MAP scott.emp,  target ora.emp,
COLMAP (usedefaults, source_bit_column_name = @NUMBIN (target_bit_column_name);










Friday, 9 October 2015

LMHB Process Trace Files in Oracle RAC - Potential Database Terminator.

During a routine performance analysis of Exadata system I came along trace files by the names on dbname_lmhb_number.trc i.e. testdb_lmhb_129875.trc being generated in the alert log location with the following lines contained in them


LMDO (ospid: 95477) has not moved for 74 sec (123453423.14444321115)
kjfmGCR_HBCheckAll: LMD0 (ospid: 95477) has status 2
: waiting for event 'ges remote message' for 0 secs with wait_id 123.

There are repeated messages like the above with only the wait_id changing in each.

We can see that the highlighted call above is something related to heartbeat check in RAC.

What Exactly is a LMHB Process

Global Cache/Enqueue Service Heartbeat Monitor
Monitor the heartbeat of LMON, LMD, and LMSn processes
LMHB monitors LMON, LMD, and LMSn processes to ensure they are running normally without blocking or spinning.

Cause of these waits  - Identified as BUG 13718279 - Affected Versions - 11.2.0.3

Effects of This Bug - DB instance terminated due to ORA-29770 in RAC.
.
Solution

Apply patch 13718279 or set the hidden init parameter _gc_defer_time=3.
Fixed in Version 11.2.0.4

Reference - MOS DOC ID - 1440112.1


Goldengate Replicats abending with Warnings related to Trigger and no clear error

Situation 
GG replicats at client site abended with following errors in the report file


015-10-08 16:03:40  WARNING OGG-02904  Replication of PARTIAL XML containing NCHAR/NVARCHAR/NCLOB data may cause divergence.

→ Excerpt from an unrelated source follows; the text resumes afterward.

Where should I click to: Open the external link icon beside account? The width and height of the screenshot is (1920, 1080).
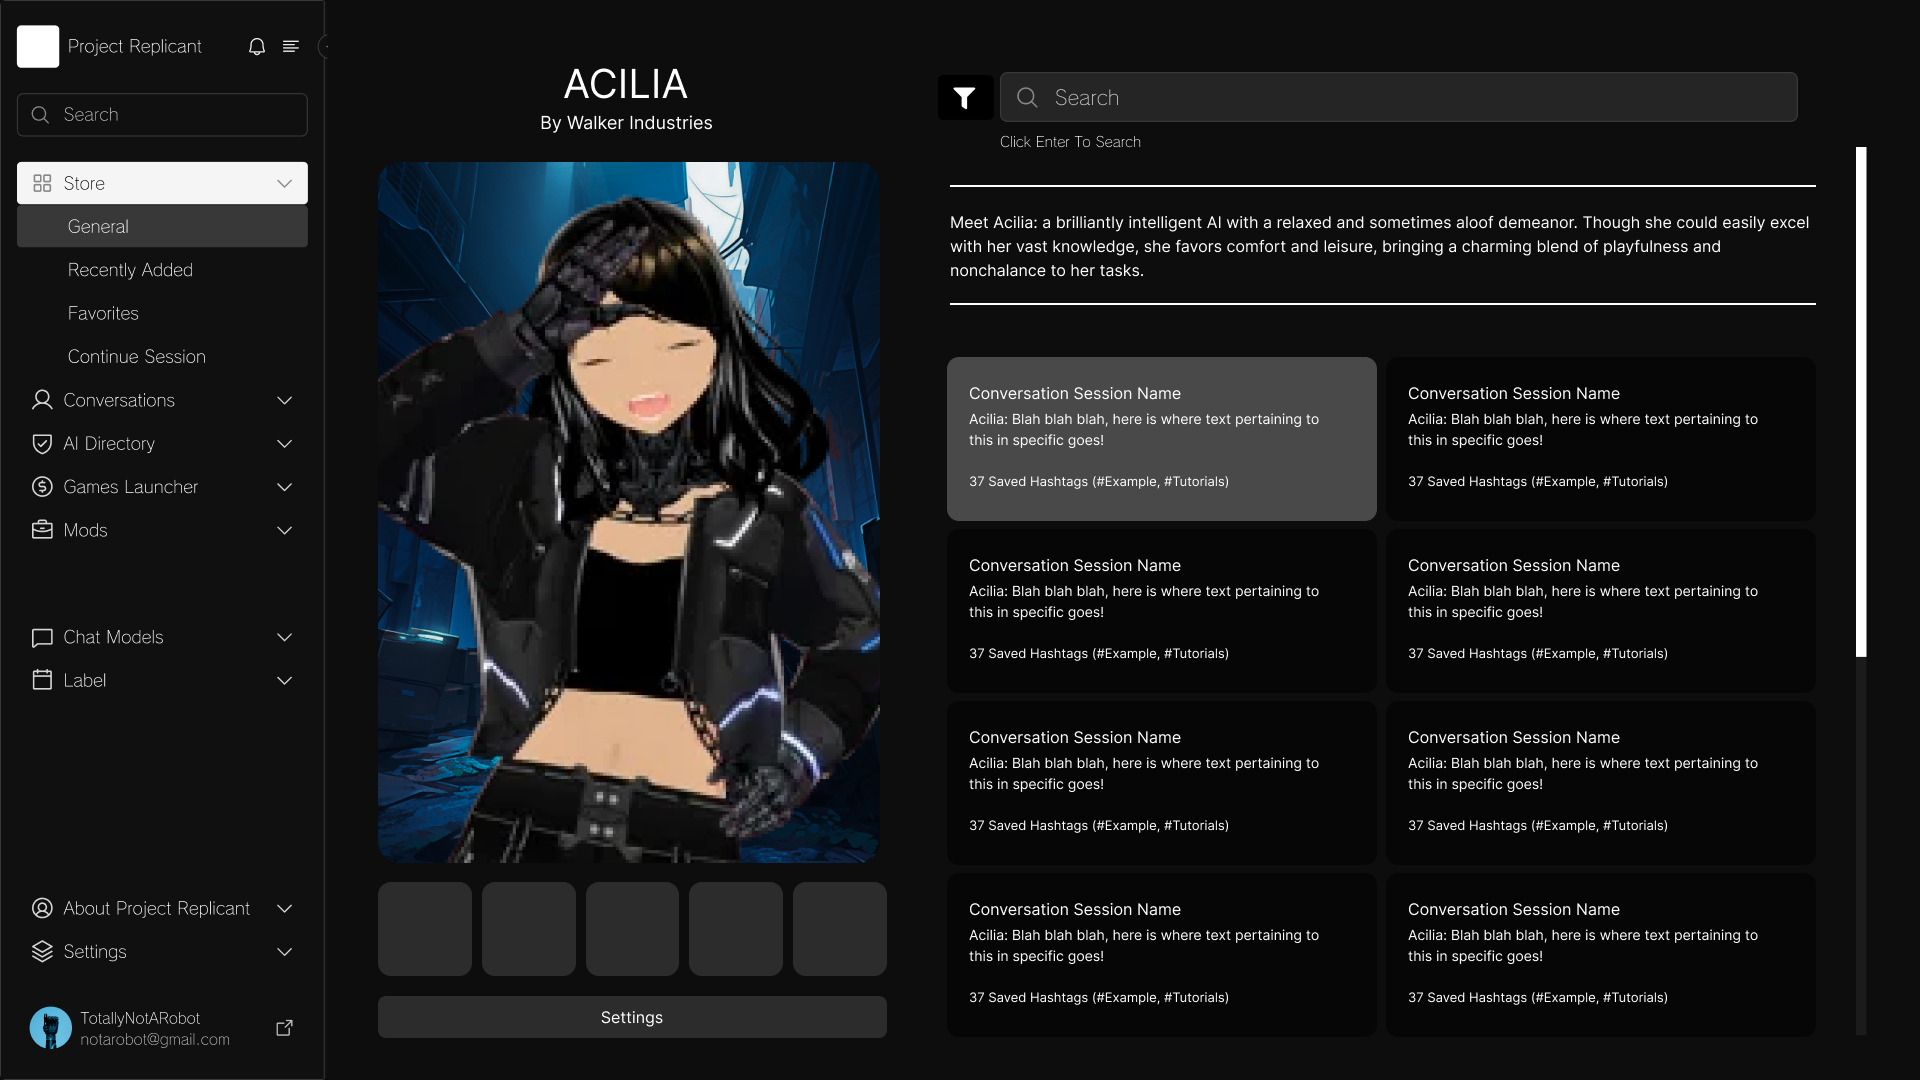[x=284, y=1028]
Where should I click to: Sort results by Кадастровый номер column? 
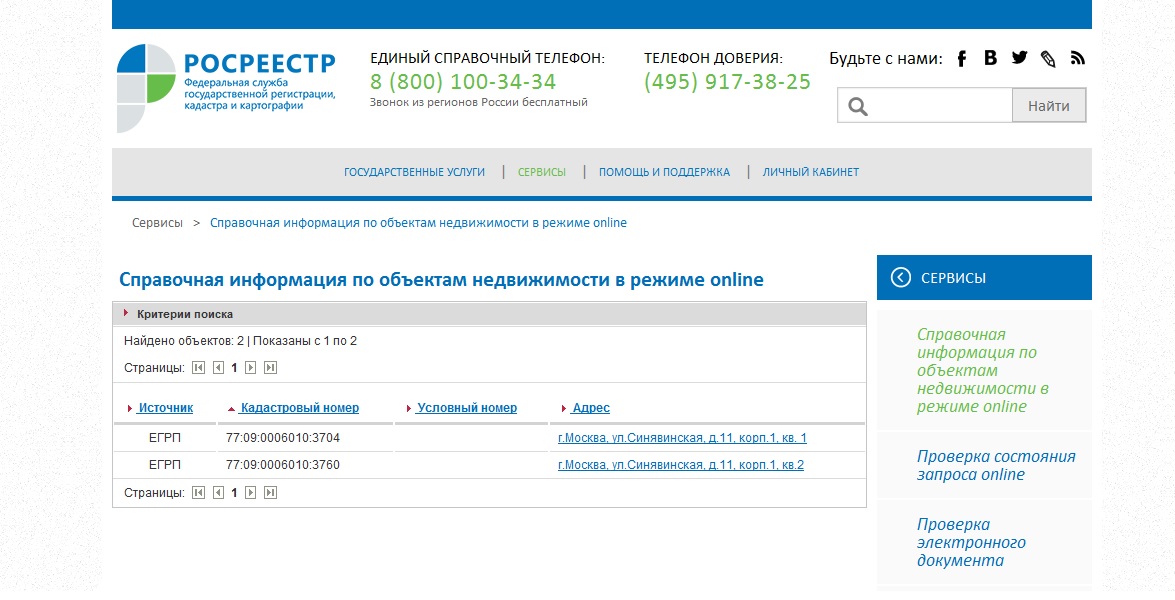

2015-10-09 11:18:34  WARNING OGG-00869  OCI Error ORA-04098: trigger 'UATPROD.TRG_VALIDATE' is invalid and failed re-validation (status = 4098), SQL <INSERT INTO "UATPROD.TESTTAB" 
 
2015-10-09 11:18:34  WARNING OGG-01004  Aborted grouped transaction on ' UATPROD.TESTTAB ', Database error 4098 (OCI Error ORA-04098: 
 


2015-10-09 11:18:34  WARNING OGG-01003  Repositioning to rba 28437291 in seqno 3.2015-10-09 11:18:34 


Analysis

Although there is no clear OGG error, the warnings themselves reveal the issue. Particularly the warning -- OGG-00869  OCI Error ORA-04098: trigger

In this case the entire schema was replicated at the target db and as a result, during impdp, its triggers also got imported.

When we have trigger firing at source and modifying or checking any data, then we can be rest assured that the data processed and committed as part of this trigger action will find its way into the Goldengate Trail.

Therefore there is no need to have these triggers replicated at the Target Site

The only exception to this case is if you are planning to do switchovers between source and target and have them acting as a data source at different points in time.

Solution

The simple solution was to drop the triggers present in the schema on the Target database and just start the Replicat processes again.